An increasingly mobile and affluent public during the teens and twenties of the 20th century stimulated a nationwide call to recreate on Forest lands.  Encouraged by the Forest Service, summer home groups and resorts began to populate forest lands under permit to the US Forest Service.  During the 1920's through the mid 1970's, the Boundary Waters Canoe Area was a remote roadless area providing ample camping opportunities to recreationists.  Resort owners capitalized on this, providing motor boat and airplane access into remote forest areas to hunt and fish.  Effective 1951, an air space reservation was placed over the BWCA, effectively ending airplane service into these locations.

NIRA (National Industrial Recovery Act) and the CCC (Civilian Conservation Corps)

A predecessor to the CCC, the National Industrial Recovery Act was designed to provide employment and complete a variety of conservation work.  There were 8 NIRA camps on the Superior National Forest.  The Timber Survey poem aptly captures the nature of timber survey in the northern lakes region (date and author unknown).  

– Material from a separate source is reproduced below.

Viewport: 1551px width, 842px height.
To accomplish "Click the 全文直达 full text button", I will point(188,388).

The Emergency Conservation Work Bill of 1933 formally established the Civilian Conservation Corps. to provide relief for the country's economic plunge resulting from the Great Depression.  The CCC were tasked with numerous conservation projects on public lands.  The great accomplishments of the CCC are still visible on the Superior National Forest today in the form of pine plantations, FS administrative buildings, and miles of Forest trails.  There were 30 CCC camps on the Superior National Forest during its tenure.



1940 - John Jacobsen, CCC enrollee at Gegoka Camp, collecting red pine cones

Boundary Waters Canoe Area Wilderness

Championed by many notable persons such as Arthur Carhart, Ernest Oberholtzer, Sigurd Olson, and Bud Heinselman, the Boundary Waters Canoe Area Wilderness is enjoyed for its beauty and solitude where the traveler feels closer to nature.  The BWCAW elicits an exceptional recreational experience over land and over water by canoe travel, unique to this region of the country.  Originally designated a Roadless Area in 1926, it would be nearly 40 years before it was designated a wilderness area in 1964.  A major wilderness destination, the BWCAW has withstood a turbulent history of controversy and conflict that continues to this day.  Still, the peacefulness, the grandness, and beauty of the Boundary Waters continue to beckon the wilderness traveler.

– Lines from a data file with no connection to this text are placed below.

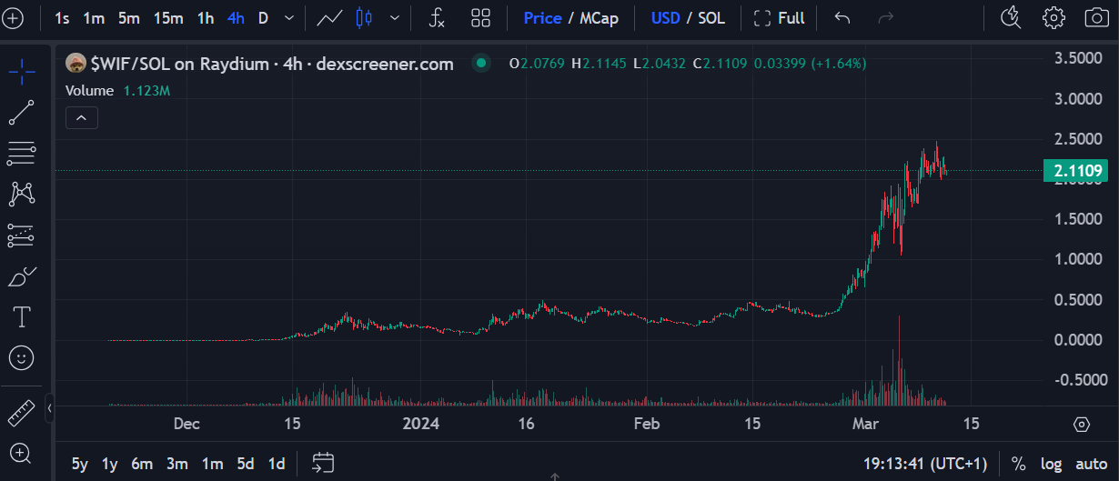Change quote currency to SOL
The height and width of the screenshot is (481, 1119).
click(711, 17)
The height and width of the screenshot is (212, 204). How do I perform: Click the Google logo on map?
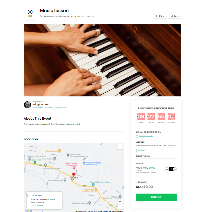click(x=29, y=211)
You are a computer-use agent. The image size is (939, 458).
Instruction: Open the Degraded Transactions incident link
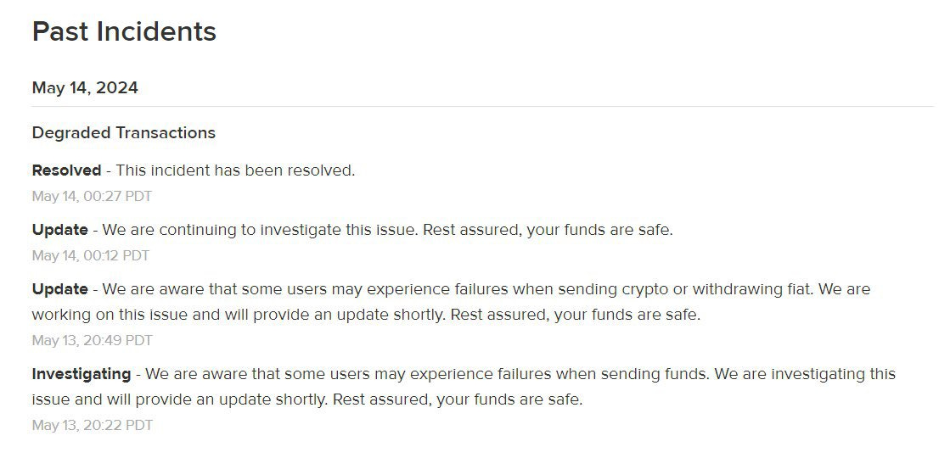click(123, 133)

1921 - Forest Guard Soderback on Clear Lake during survey with Forest Landscape Architect, Arthur Carhart

BWCAW timeline:


1921:  Arthur Carhart's (Forest Landscape Architect) publication "Preliminary Prospectus:  An Outline Plan for the Recreational Development of the Superior National Forest" is released following a survey conducted by Carhart and Forest Guard Soderback in the Boundary Waters region.  This publication was to set the framework for the future designation of the BWCAW.

1930:   Shipstead-Newton-Nolan Act passed placing restrictions aimed at preserving the wilderness nature of lake and stream shorelines.

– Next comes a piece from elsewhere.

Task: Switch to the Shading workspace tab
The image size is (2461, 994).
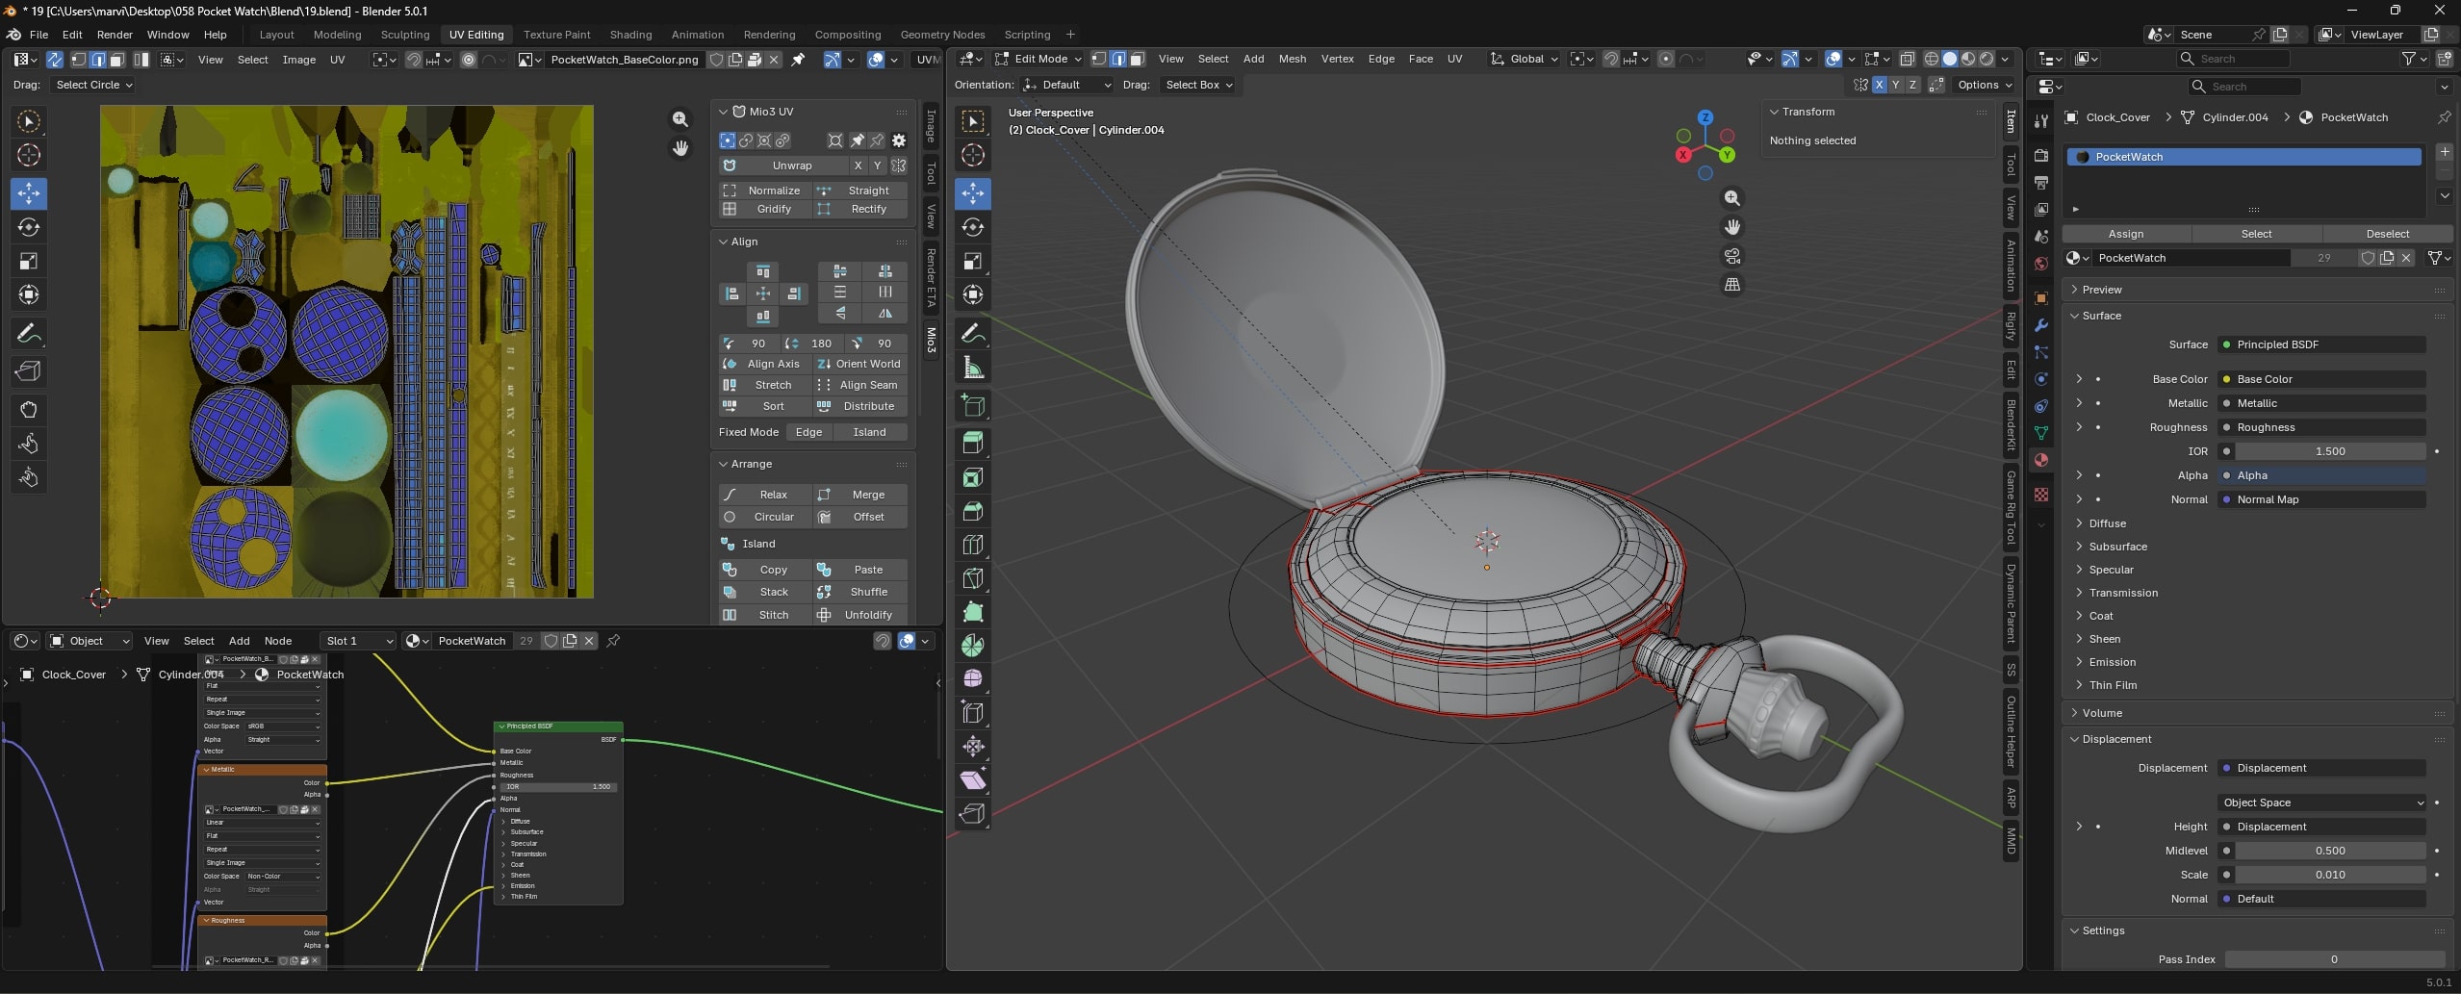Action: click(630, 35)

1934:   President Franklin D. Roosevelt designates the Quetico-Superior Committee to work with government agencies in the conservation, preservation, and use of northeast Minnesota 's wilderness areas.


1948:   Thye-Blatnik Act authorizes federal government to acquire private land holdings within roadless areas, increasing acreage within the boundary waters roadless area.


1949:   Passage of Executive Order 10092, establishing an airspace boundary over the boundary waters roadless area.  Highly controversial, this order effectively ended a particular type of recreation in the boundary waters, that of the remote fly-in resort.   Resort operators had until 1951 to halt air traffic within 4000 feet of the roadless area.


1958:   The Superior Roadless Areas were renamed the Boundary Waters Canoe Area(BWCA).   Conflict over motorized use in the roadless area increases.


1964:   Passage of the national Wilderness Act with special provision regarding the BWCA, allowing some motorized use and logging within the Boundary Water's wilderness boundaries.

1978:  Passage of the Boundary Waters Canoe Area Wilderness Act.  Specific to the BWCAW, this legislation eliminated logging and snowmobiling, restricted mining and allowed motorboats on 1/4 of the water area.